[edit]
Multi-class Classification from Multiple Unlabeled Datasets with Partial Risk Regularization
Proceedings of The 14th Asian Conference on Machine
Learning, PMLR 189:990-1005, 2023.
Abstract
Recent years have witnessed a great success of
supervised deep learning, where predictive models
were trained from a large amount of fully labeled
data. However, in practice, labeling such big data
can be very costly and may not even be possible for
privacy reasons. Therefore, in this paper, we aim to
learn an accurate classifier without any class
labels. More specifically, we consider the case
where multiple sets of unlabeled data and only their
class priors, i.e., the proportions of each class,
are available.

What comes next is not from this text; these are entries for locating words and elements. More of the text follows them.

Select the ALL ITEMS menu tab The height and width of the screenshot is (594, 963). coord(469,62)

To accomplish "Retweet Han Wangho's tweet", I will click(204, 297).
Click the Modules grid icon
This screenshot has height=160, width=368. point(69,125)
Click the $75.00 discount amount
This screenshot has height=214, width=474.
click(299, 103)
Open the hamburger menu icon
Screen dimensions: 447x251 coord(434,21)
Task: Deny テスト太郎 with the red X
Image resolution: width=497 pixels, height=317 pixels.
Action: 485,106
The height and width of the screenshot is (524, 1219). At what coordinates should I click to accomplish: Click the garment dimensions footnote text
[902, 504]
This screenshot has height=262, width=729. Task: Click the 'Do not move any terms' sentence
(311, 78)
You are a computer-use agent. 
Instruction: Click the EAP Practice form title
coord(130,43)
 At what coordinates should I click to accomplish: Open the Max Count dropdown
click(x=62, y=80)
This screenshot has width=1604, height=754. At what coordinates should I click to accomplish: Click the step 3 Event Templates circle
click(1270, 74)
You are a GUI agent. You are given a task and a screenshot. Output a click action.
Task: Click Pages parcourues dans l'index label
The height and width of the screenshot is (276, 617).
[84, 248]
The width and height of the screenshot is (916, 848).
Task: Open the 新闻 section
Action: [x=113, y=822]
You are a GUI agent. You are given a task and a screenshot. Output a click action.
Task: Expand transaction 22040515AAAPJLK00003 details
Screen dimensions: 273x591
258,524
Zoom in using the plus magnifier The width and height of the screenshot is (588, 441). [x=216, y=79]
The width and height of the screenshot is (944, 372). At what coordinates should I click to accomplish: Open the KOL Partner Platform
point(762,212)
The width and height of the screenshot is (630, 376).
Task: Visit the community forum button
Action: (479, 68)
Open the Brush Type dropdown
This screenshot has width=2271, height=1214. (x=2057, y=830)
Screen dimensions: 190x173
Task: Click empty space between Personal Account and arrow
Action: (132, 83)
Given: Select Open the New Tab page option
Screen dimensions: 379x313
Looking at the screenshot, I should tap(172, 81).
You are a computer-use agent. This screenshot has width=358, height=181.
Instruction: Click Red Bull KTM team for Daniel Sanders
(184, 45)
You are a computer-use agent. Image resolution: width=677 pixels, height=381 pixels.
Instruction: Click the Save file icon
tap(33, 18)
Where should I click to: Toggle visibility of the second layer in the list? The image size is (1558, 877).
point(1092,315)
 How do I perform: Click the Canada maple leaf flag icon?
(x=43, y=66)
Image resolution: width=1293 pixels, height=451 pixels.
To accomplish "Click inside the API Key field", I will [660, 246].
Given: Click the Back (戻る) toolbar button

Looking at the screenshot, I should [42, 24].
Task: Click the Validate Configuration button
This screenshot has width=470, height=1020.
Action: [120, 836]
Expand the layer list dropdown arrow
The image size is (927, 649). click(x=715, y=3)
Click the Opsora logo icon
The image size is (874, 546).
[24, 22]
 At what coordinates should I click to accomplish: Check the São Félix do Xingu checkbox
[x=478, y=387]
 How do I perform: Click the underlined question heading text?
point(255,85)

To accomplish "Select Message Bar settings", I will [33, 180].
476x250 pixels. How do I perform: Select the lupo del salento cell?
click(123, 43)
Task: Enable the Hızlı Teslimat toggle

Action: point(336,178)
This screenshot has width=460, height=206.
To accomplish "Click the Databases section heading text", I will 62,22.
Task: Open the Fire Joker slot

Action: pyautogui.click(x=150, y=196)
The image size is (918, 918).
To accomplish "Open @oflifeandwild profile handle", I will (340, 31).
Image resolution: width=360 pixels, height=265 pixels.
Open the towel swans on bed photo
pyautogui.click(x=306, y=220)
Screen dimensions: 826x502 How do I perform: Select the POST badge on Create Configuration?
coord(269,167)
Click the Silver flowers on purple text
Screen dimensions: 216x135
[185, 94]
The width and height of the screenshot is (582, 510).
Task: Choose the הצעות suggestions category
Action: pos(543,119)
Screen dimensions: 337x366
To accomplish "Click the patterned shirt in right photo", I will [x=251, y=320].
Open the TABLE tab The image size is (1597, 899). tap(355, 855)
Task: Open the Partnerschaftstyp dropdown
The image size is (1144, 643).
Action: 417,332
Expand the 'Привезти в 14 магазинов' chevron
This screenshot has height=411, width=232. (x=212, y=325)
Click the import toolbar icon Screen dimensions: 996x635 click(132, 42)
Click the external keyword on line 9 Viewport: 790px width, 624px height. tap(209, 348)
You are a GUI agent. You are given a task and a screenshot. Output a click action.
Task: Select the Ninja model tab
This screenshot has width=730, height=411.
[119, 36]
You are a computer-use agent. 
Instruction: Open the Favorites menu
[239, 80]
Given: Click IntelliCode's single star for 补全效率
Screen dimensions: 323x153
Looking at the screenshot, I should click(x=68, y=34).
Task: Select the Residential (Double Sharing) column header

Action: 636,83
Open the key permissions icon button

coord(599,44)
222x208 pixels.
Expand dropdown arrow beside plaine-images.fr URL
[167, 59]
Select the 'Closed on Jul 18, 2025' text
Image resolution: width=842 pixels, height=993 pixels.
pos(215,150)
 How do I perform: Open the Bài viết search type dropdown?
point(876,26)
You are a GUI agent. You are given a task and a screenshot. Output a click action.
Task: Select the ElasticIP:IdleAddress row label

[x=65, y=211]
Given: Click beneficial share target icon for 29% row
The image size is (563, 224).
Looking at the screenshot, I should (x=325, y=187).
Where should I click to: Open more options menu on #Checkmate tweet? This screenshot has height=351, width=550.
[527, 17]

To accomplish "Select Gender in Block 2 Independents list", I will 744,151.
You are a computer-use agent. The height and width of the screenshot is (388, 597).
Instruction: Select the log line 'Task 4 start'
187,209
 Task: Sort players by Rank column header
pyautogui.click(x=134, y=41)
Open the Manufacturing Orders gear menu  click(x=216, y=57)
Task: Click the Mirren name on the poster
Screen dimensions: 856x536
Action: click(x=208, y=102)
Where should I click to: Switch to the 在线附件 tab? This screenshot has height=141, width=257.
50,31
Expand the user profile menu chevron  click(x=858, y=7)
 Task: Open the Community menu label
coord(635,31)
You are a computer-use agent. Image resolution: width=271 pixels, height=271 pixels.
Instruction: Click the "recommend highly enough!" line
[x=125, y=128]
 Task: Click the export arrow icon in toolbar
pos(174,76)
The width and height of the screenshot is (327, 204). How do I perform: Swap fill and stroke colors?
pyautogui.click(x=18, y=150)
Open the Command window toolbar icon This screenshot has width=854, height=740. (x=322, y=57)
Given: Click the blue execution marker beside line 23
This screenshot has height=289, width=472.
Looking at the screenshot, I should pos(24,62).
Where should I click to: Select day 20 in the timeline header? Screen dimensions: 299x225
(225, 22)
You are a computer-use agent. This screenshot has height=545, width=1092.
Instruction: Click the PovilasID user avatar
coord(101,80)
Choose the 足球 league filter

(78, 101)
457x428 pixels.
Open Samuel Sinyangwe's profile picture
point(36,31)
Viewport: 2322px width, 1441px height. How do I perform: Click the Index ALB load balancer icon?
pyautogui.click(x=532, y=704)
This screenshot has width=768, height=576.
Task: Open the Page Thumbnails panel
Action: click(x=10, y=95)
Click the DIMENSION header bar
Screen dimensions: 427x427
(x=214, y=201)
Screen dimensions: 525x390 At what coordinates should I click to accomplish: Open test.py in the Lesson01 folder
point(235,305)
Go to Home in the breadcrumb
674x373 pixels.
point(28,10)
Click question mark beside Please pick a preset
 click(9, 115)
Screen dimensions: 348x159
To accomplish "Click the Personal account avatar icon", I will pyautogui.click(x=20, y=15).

Under this problem setup, we first
derive an unbiased estimator of the classification
risk that can be estimated from the given unlabeled
sets and theoretically analyze the generalization
error of the learned classifier. We then find that
the classifier obtained as such tends to cause
overfitting as its empirical risks go negative
during training. To prevent overfitting, we further
propose a partial risk regularization that maintains
the partial risks with respect to unlabeled datasets
and classes to certain levels. Experiments
demonstrate that our method effectively mitigates
overfitting and outperforms state-of-the-art methods
for learning from multiple unlabeled sets.